正文 第47章(1 / 2)

或者十天之期是真也說不定,趙二、趙三去安宜的時間畢竟短,而且也隻針對通風報信一事查起,漏了這項信息也是有可能的。

龍吟回頭看了碧桃一眼,冷笑道,“信不信隨你。”後又歎了口氣,解釋道,“雖然是公主大婚,但駙馬比較特殊,所以並未向外張揚,這事兒,也隻皇室內部知道。”

碧桃驚訝於他竟向她解釋。要知道世上還有“越描越黑”這句話,不管他說什麼,都掩蓋不了他心裏的鬼。

“駙馬為何特殊?難道笑雲的身份見不得人嗎?”碧桃對他的說法有些不滿。

“他是南啟國鎮南將軍的兒子,他的母親也是公主。”

鎮南將軍?這麼耳熟!哦,這公主原來就是那個與師父相愛的女人。這世界太小了。

“表兄妹,親上親,而且門當戶對,有何特殊?”許是口氣有些質問,龍吟沉下臉,不太高興。

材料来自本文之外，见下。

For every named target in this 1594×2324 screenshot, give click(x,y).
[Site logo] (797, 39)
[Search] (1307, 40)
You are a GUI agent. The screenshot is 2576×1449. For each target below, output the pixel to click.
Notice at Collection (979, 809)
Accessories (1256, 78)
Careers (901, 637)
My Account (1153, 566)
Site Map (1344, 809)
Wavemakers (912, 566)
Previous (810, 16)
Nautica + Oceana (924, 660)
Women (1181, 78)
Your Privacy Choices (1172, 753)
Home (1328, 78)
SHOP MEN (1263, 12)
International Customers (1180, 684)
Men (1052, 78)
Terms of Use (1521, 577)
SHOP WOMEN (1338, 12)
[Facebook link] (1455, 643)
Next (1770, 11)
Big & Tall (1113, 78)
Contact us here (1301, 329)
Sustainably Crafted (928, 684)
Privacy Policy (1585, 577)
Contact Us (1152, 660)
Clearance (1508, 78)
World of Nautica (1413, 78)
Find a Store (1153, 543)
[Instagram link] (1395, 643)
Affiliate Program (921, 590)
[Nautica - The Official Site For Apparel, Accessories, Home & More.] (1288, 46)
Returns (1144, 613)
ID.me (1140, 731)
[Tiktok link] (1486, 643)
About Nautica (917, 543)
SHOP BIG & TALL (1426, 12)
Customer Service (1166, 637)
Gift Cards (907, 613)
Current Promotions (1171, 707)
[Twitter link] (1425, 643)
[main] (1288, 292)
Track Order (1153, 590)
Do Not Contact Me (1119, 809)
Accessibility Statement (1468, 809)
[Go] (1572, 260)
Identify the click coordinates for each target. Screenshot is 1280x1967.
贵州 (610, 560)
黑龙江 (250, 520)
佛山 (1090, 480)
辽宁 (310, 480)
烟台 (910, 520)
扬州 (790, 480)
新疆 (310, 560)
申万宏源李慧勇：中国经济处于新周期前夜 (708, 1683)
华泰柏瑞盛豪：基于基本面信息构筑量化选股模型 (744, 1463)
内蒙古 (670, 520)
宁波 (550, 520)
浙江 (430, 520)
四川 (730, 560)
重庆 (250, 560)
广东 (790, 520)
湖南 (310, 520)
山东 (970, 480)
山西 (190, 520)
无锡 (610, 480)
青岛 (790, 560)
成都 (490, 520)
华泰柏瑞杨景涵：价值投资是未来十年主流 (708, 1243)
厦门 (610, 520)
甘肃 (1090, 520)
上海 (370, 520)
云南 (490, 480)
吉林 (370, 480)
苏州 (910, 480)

“哼!沒什麼特殊,是我多事!”龍吟揮了一鞭,馬兒飛馳,碧桃險些被閃了腰,跌進了車內。碧桃氣憤難當,他專會在駕車時擺她的道,這是第幾次了?哼!

車簾落下,顯然龍吟不願再與碧桃多說。至於為何特殊,碧桃終是沒打聽出來,不過十天之期卻是真的。碧桃想了許多辦法,潘西拉仍舊護著他那小妾,不肯多走。如果自己進都,又不太好,也沒人替她引見太後,去了也是無用。正糾結著,卻發生了件令碧桃更加頭痛的事。

這日晚間投宿仍在驛站,碧桃發現潘西拉喜歡住驛站,每住一間,便會有各級官員前來巴結奉承,而潘西拉還樂此不疲,每來必見,每見必喝。碧桃覺著他每天都日上中天才出發,不是因為小妾怕冷,而是他喝得太多,不願起床。

碧桃坐在驛站的小院裏,掰著手指頭數著一路上潘西拉都應酬了些什麼官員時,趙五飛奔而來。

“二小姐不好了,你快去看看吧!龍吟,龍吟,龍吟將吳信給殺了。”趙五磕磕巴巴地說完,嚇了碧桃一身的冷汗,趕忙隨趙五尋去。

枯井旁,吳信躺在血泊裏奄奄一息,趙遠和龍吟戰到一處,難分難解。碧桃無暇去理會他倆個,直接跑去扶吳信。

吳信胸口被刺那一劍深入心髒,在不停地往外汩汩地流著血,躺在地上急喘著,那口氣,隻有出的,已沒了進的,這條命恐怕就在旦夕。

“吳爺爺,你不能死,你醒醒!我是芯兒呀!”碧桃慌慌張張扯下麵具給他看,不管他做了什麼,到了這個時候,也沒有時間去與他計較了,除此之外,更希望他人之將死給兩句善言。

“你……果然……是芯兒。你是……死是活?”吳信抓著碧桃的手,眼神渙散,抖得不像樣子,說的話也已語無倫次,“是來找我討命的嗎?嗬!我這就還你了。”

“你……”討命?他這是承認所有罪行了嗎?好你個吳信。碧桃攥緊他的手,“吳信,你不能死,你還沒給我解釋呢!”紅了眼睛,手上狠狠地攥著直掐進肉裏,“真的是你害了龍華?是你下的毒嗎?為什麼?你為什麼這麼做?”

碧桃的心痛到骨子裏,她一直不敢深想,就是怕當年的吳爺爺,變成那個一直尋找的仇人。看著他一點點彌留,一點點失去意誌,碧桃的眼淚禁不住流了下來。“為什麼?你為什麼這麼做?”

吳信緩緩閉上眼,無力的喘息,臉色已經由白轉灰,無了血色。半晌,突然睜開雙眼,那眼中的精光竟不輸於常人,緊緊盯著碧桃,語聲堅毅,“一切皆有定數,我也是受人指使,身不由已,要恨,你就恨命吧!”吳信此時反而不再發抖,眼睛晶亮,說話也有了條理,這是回光返照嗎?